Stony gray eyes peer from the Lone Ranger’s iconic mask, intimidating outlaws and captivating generations of Wild West fans. To this day, few know the character was likely based on the life of African American U.S. Marshal Bass Reeves.
Reeves’ achievements, and other concealed pieces of history, are commemorated in the Black Cowboy Museum in Rosenberg, beside founder and CEO Larry Callies’ memorabilia from days as a black cowboy working on ranches and competing in rodeos.
It’s just history, said Callies who was born in El Campo. “Just the real history of where cowboys came from, and who were the real cowboys.”
After finding a picture of seven black cowboys in the 1800s, Callies was inspired to dig further into the history and to open his non-profit museum two years ago.
“I worked cows like they did,” Callies said.
The term ‘cowboy’ was used in the early 1800s for black men working with cattle, while white men preferred to differentiate themselves as cowhands. It wasn’t until cowboys began to be celebrated in Wild West folklore that cowboys were portrayed as white, Callies said.
PBS will air an interview with Callies on black cowboy history at 10 a.m. on Nov 14, and Netflix, whose documentary crew will film Callies’ Black Cowboy Museum Rodeo in Kendleton this Saturday.
Ninety-five buses filled with curious visitors have trekked to his museum, according to Callies, from Houston and as far away as California. After an article covering the Black Cowboy Museum was published in The New York Times, calls from across the world flooded Callies’ phone, seeking more information about black cowboys.
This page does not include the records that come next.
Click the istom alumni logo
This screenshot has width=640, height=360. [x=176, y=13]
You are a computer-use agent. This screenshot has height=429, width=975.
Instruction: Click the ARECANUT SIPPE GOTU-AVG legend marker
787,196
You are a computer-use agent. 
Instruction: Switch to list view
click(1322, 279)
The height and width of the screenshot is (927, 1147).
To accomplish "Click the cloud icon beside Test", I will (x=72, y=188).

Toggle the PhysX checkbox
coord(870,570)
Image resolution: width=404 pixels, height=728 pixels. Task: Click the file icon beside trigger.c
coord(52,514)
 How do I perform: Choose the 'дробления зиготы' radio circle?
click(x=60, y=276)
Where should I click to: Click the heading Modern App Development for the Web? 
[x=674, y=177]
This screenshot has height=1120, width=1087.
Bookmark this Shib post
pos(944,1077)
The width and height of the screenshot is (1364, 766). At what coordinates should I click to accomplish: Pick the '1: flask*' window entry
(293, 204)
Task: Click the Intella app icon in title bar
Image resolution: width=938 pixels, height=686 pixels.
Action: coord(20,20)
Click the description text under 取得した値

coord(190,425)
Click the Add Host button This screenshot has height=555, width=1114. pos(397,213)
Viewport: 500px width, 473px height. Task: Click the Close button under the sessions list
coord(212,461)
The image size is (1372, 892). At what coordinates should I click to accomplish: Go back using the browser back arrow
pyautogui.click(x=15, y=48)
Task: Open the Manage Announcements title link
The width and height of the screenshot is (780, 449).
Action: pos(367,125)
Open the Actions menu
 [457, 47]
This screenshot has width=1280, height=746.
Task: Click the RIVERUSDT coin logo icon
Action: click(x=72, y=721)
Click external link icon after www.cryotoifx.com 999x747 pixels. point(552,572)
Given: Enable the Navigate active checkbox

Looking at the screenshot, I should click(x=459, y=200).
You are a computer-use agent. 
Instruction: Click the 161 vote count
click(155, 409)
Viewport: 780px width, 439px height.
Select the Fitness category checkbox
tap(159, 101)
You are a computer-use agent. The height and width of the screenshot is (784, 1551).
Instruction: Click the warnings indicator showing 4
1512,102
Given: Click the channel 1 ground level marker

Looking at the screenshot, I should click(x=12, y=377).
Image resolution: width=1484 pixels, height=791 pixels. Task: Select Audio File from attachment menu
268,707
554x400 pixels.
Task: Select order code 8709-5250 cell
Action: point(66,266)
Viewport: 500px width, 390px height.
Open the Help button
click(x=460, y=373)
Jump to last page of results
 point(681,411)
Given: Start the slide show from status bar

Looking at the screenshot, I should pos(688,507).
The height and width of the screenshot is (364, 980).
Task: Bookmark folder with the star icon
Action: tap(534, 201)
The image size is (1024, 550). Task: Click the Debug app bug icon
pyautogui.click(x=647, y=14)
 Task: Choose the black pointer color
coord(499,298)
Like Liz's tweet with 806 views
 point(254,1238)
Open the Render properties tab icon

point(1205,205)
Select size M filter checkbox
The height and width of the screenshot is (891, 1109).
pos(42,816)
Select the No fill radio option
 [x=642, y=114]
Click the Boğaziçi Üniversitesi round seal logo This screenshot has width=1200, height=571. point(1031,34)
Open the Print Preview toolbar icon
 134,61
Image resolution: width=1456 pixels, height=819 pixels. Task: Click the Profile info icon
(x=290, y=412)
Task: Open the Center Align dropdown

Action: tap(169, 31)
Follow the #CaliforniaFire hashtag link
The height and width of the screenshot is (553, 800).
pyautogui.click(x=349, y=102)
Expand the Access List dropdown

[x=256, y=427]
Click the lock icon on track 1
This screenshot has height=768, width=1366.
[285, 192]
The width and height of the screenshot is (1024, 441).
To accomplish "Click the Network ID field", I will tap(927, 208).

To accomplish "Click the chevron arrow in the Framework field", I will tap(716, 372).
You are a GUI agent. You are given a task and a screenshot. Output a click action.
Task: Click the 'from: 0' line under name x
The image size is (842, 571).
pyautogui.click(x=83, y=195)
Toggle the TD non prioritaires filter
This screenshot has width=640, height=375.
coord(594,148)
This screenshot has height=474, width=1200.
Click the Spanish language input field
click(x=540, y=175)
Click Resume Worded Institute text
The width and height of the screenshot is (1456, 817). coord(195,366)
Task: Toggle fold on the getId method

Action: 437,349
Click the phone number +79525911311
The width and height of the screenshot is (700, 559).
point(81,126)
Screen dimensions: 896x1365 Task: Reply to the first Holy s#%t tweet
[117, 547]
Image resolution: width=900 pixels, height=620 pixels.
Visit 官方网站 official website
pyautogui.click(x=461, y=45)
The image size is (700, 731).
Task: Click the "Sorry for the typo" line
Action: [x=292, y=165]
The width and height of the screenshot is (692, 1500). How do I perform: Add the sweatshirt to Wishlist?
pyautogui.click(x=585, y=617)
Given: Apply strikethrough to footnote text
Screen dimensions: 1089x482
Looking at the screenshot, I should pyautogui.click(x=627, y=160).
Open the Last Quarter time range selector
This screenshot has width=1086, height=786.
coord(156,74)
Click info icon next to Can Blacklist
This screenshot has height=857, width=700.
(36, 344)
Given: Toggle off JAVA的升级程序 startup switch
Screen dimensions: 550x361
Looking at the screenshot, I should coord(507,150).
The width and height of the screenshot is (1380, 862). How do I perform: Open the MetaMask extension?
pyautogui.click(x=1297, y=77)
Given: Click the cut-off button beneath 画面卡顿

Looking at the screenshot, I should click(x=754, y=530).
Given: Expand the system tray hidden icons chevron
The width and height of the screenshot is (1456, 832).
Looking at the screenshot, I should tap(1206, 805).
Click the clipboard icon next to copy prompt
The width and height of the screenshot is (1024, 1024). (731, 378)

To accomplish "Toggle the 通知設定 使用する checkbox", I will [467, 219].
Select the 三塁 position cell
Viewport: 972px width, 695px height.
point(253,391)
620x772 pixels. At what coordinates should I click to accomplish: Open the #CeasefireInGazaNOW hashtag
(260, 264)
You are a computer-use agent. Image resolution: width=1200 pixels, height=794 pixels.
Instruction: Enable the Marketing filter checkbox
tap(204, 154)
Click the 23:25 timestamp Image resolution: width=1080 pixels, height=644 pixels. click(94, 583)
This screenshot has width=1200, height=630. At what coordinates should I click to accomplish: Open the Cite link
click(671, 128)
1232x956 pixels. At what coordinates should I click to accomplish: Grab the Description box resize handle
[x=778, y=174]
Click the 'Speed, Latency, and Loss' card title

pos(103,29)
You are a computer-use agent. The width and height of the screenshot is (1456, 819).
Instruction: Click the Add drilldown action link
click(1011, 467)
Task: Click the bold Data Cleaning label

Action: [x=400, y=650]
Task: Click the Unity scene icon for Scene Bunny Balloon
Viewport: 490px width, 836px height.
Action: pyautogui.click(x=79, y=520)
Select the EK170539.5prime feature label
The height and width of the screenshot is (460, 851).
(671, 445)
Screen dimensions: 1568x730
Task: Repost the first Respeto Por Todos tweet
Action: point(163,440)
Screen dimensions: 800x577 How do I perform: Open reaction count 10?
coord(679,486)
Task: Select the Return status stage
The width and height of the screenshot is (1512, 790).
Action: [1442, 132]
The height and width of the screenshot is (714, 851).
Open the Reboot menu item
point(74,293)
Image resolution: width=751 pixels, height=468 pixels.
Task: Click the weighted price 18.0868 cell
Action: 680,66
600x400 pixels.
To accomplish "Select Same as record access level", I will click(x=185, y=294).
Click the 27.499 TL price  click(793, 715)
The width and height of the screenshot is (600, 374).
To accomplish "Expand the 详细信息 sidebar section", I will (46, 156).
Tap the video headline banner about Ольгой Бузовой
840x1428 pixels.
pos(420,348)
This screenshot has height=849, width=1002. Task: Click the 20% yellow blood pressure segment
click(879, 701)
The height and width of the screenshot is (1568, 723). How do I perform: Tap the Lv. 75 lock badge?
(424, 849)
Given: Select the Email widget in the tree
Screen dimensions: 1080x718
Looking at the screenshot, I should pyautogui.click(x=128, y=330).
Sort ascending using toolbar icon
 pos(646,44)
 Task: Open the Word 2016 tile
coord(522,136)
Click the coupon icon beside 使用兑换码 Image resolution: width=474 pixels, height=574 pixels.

Callies believes his museum is enthralling because many have no idea black cowboys existed, which is shocking to Callies.
“That’s what I grew up with,” Callies said. “We have a lot of black cowboys in El Campo, Wharton, Fort Bend.”
At 10 years old, Callies developed an interest in the rodeo world. He and his cousin, Tex Williams, frequently competed in white rodeos in the area, even though the events were segregated at the time.
“It’s something I wanted to do,” Callies said. “I wanted to compete against some of the best. Some of the best were white rodeos. We didn’t have anything like that at the black rodeos.”
Competing in Hallettsville, Williams was the first black man to make the state finals in a Texas all-white rodeo, Callies was the second, and Williams was the first black man to win in 1967, according to Callies.
“It was just now becoming to where they would accept us to ride, but they didn’t want us to win,” Callies said.
After the rodeos were desegregated, racism continued to dictate which riders could compete when some rodeos required photos be submitted with their applications, he said.
“Whenever I sent a picture with my application to ride, I never was accepted,” Callies said. “If I didn’t have to send a picture, they accepted me. It was still segregation, they just got smart.”
Callies has many stories to tell, whether on his own near-death experience riding a banana-horned bull, his career as a country-western singer opening for Selena, or about how the first cowboys, who were African slaves, herded cattle.
“If people want to know what the real cowboys did in the 1800s, come to my museum,” Callies said.
The Black Cowboy Museum contains saddles and mementos from some of Callies’ cowboy friends of other races who were impactful in his life.
“It’s called a black cowboy museum, but it’s open to everybody,” Callies said.
The Black Cowboy Museum is located at 1104 Third in Rosenberg and is open Tuesday through Friday from 9 a.m. to 5 p.m. Tickets cost $5 for children and seniors and regular admission is $7.